Jacob’s family once celebrated Christmas with all the trimmings. His Mom would have had the house decorated and the tree up by now. The smell of her Christmas baking would be wafting throughout their home from now until the big day. Presents would be wrapped and hidden in his parents’ closet ready for ‘Santa’ to put under the tree on Christmas Eve. But those days were over and he was angry.

Angry, not at his Dad for not celebrating the holidays this year, but at the driver of the car who hit his Mom in the crosswalk that day in August; angry at God for letting it happen and for not answering his many prayers.

“Jacob,” said his Dad, “We’re leaving for the hospital in a few minutes. Be ready to go in fifteen.”

Jacob wished he was old enough to stay home alone. He didn’t know why Dad kept going there. What was the point? Mom had been unable to wake up since the accident; she didn’t even know they were in the room with her. Dad tried to tell him she could hear but he didn’t believe that. She was a stranger now.

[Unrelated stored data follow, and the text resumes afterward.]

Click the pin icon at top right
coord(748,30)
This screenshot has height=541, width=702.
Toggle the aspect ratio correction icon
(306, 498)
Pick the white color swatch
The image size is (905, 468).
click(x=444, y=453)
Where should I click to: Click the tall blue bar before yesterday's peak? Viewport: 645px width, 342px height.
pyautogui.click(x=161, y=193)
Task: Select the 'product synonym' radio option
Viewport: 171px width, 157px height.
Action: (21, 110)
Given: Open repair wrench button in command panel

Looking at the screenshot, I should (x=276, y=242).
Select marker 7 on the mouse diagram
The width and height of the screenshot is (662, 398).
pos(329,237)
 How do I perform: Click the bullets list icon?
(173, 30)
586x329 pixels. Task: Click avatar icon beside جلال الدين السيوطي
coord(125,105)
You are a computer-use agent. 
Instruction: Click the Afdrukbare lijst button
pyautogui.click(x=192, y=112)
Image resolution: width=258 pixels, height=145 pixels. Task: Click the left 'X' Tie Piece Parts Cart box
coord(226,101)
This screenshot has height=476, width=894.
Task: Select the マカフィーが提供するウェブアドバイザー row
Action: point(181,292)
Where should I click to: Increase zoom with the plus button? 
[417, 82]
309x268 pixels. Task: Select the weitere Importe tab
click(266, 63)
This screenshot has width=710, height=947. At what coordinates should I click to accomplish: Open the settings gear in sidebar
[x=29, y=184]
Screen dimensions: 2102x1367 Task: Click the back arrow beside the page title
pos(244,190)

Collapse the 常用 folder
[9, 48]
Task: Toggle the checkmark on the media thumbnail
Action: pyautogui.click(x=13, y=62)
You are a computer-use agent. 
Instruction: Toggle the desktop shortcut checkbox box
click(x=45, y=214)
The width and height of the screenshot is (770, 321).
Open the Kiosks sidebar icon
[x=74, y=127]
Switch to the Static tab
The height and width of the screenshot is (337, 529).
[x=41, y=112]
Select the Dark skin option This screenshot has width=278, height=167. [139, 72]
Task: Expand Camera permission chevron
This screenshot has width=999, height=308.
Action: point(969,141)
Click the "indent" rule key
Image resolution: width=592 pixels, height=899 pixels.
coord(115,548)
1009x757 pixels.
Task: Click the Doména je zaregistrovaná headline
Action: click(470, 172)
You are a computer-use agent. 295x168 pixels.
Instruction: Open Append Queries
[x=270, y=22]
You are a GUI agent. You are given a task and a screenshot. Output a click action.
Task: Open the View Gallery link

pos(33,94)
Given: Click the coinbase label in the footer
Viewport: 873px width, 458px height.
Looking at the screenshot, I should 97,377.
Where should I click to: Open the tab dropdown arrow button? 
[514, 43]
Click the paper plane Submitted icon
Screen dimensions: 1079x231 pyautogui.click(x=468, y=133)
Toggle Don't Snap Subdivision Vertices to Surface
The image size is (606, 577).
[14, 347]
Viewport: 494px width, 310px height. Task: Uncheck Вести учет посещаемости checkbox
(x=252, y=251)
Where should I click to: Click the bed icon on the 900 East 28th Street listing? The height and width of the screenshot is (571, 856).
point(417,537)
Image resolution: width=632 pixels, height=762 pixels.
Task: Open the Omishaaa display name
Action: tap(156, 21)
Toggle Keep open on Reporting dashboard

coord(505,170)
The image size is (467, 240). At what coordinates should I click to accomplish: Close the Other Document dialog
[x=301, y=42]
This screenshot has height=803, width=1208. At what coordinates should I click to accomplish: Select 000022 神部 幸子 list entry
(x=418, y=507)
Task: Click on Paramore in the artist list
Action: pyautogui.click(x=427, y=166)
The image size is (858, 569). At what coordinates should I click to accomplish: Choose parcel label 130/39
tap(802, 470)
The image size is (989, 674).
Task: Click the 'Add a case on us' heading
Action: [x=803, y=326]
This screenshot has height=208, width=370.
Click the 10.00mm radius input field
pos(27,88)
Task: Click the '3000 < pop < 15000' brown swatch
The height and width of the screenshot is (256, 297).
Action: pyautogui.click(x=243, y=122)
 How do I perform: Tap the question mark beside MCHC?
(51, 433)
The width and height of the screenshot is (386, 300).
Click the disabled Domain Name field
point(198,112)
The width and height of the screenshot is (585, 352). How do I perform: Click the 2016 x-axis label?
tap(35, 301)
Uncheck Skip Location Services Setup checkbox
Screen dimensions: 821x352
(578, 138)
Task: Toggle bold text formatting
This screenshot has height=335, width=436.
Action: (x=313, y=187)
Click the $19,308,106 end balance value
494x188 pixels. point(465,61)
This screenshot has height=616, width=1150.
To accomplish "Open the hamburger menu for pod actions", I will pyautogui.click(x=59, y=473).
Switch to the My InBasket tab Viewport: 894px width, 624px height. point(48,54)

His Mom would have laughed at his stories, hugged him to say hello, goodbye and just, well, whenever he looked like he needed one. Now, he’d sit there, listening to Dad tell his Mom about his day then watch the familiar sadness come crashing in when her facial expression remained as blank as it had since August.

“Ok, Dad,” was his only reply as he put his book and toys in his backpack to take with him for the long evening ahead.